A cominciare dall’occupazione statunitense dal 1916 al 24 nel il suo imperialismo anche da queste parti alimentando poi la sanguinosa guerra civile negli anni sessanta, la dittatura di Leonidas Trujillo feroce al pari del suo degno compare Papa Doc Francois Duvalier nella miserabile Haiti.
La capitale fu la prima Città coloniale nel Nuovo Mondo, che ne rimangono superbe vestigia così come le si ammirano , fondata nel 1496 da Bartolomeo,fratello del Grande Ammiraglio ,fu il centro amministrativo di tutti i Caraibi per i successivi tre secoli e la Atenas del Nuevo Mundo per la sua Universidad SantoTomàs fondata nel 1538,centro culturale e fucina di artisti e poeti che coltivarono le lettere, la musica e le arti, mentre nel resto del continente si stendeva il rozzo e violento oscurantismo dei conquistadores in cerca dell’Eldorado come Cortès che andava devastando il Messico e Pizarro il Peru. Gli antichi abitanti del Paradiso scoperto da Colombo erano indigeni Caribe, Arawak e Taino provenienti in epoche remote dal continente, guerieri all’occorrenza ma pacifici e dediti alle gioie della vita, giacché la natura forniva ciò che serviva, dopo averli decimati li obbligarono a lavorare per loro, attività sconosciuta agli indigeni e li sterminò assieme alle violenze dei nuovi arrivati in quell’olocausto americano che li estinse in soli cinquant’ anni dall’arrivo dell’Ammiraglio.
Ma vi fu tempo per accoppiamenti promiscui tra bianchi, indios e neri che hanno generato gli antenati della maggioranza dei dominicani, una popolazione nella quale remoti richiami d’Africa nella musica e retaggi del vudù tra i neri e antichi caratteri indigeni si mescolano con lo spirito dei primi castigliani in ogni manifestazione. Qui è nato il Merengue e gli altri ritmi da quelle tradizioni che si mescolano nella sensualità della danza con vecchi costumi spagnoli, il combattimento dei galli sembra chiamare costumi africani e svaghi indios con l’organizzazione castigliana, sfogo per ataviche violenze represse che si esalta con il sangue dei pennuti e la competizione di povere scommesse per guadagnare la giornata.
Gli Arawak avevano molte divinità e alcune tribù Caribe pratiche animiste, così come i neri che s’erano portati culti vudù e una miriade di esseri e spiriti, mentre il Cristianesimo degli spagnoli innumerevoli santi e non fu difficile mescolare il tutto nel cattolicesimo.

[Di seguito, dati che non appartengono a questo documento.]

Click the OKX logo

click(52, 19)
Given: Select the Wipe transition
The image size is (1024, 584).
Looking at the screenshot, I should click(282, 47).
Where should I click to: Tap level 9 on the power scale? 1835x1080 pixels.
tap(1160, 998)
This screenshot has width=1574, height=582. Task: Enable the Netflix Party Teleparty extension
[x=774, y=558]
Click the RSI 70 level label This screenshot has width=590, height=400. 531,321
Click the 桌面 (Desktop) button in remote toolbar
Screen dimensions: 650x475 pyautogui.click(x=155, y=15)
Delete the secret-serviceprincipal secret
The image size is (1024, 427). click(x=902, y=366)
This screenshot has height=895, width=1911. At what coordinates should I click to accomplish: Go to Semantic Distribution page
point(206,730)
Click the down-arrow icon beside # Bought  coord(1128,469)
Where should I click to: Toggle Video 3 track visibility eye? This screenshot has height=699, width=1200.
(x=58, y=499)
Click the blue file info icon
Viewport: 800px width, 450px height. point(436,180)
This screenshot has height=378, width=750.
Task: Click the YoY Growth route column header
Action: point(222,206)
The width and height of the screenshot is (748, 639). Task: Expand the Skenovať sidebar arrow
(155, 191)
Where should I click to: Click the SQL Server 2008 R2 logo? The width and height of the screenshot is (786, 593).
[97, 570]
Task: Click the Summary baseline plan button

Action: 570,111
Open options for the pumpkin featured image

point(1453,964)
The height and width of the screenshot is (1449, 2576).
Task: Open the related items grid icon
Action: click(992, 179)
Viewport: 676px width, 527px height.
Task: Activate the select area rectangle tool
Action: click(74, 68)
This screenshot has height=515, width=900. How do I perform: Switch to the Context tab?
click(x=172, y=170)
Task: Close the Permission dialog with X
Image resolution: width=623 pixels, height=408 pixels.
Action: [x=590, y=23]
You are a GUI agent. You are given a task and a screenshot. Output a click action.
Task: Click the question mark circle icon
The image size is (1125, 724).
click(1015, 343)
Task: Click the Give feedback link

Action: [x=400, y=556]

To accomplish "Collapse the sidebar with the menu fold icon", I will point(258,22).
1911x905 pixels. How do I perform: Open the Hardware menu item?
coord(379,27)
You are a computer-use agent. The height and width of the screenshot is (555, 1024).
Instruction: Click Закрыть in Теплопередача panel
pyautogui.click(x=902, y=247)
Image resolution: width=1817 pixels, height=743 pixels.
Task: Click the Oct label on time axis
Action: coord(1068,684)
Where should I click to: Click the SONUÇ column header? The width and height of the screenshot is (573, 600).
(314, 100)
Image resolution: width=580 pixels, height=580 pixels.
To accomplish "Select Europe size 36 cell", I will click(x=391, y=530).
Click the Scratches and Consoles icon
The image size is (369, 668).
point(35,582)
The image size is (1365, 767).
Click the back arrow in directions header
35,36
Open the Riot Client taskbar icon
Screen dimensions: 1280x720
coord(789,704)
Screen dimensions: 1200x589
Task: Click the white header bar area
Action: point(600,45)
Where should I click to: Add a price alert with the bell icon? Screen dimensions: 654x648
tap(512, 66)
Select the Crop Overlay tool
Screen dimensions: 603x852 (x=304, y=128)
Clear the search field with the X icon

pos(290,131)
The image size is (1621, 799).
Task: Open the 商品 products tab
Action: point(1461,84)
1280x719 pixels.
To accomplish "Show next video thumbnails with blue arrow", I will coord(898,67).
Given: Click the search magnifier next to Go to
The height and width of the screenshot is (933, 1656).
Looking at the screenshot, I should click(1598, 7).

In questa Repubblica Dominicana la liturgia è tutta europea, mentre le feste religiose fuori dalla severità della messa ripropongono suoni, canti e danze che si riappropiano della vecchia anima meticcia. Si dice che l’ Ammiraglio del Grande Mare Oceano ,quando sentì l’alito della morte a Valladolid, chiese di essere sepolto nella sua Hispaniola al figlio Diego che non fece in tempo ad esaudire il desiderio perchè lo raggiunse ben presto nel limbo dei navigatori, la salma così di Cristoforo fu traslata nella Cattedrale di Siviglia , la nuora riuscì a compiere le ultime volontà trasportando le spoglie dei due congiunti per seppellirle sotto il pavimento di questa in Santo Domingo, dove più tardi ne furono cancellati i segni per timore dei corsari di Francis Drake. Quando i francesi invasero l’isola gli spagnoli scavarono sotto il pavimento e portarono con loro una cassetta nella vicina Cuba,ma sembra che fossero quelli del figlio Diego, poi divisi tra le cattedrali di l’Avana e Siviglia onorati come reliquie, molto tempo dopo nella prima chiesa che li conservò fu rinvenuta una nicchia con un feretro ove era scritto esservi l’ Ilustre y estimado varòn don Cristòbal Colòn, da allora il sepolcro nella cattedrale di Santo Domingo è oggetto di culto i dominicani che lo sorvegliano nel timore che venga loro sottratto.Così il Grande Ammiraglio continua a vagare tra una sponda e l’altra dell’Atlantico nella coscienza dei fedeli e navigando nel suo mito.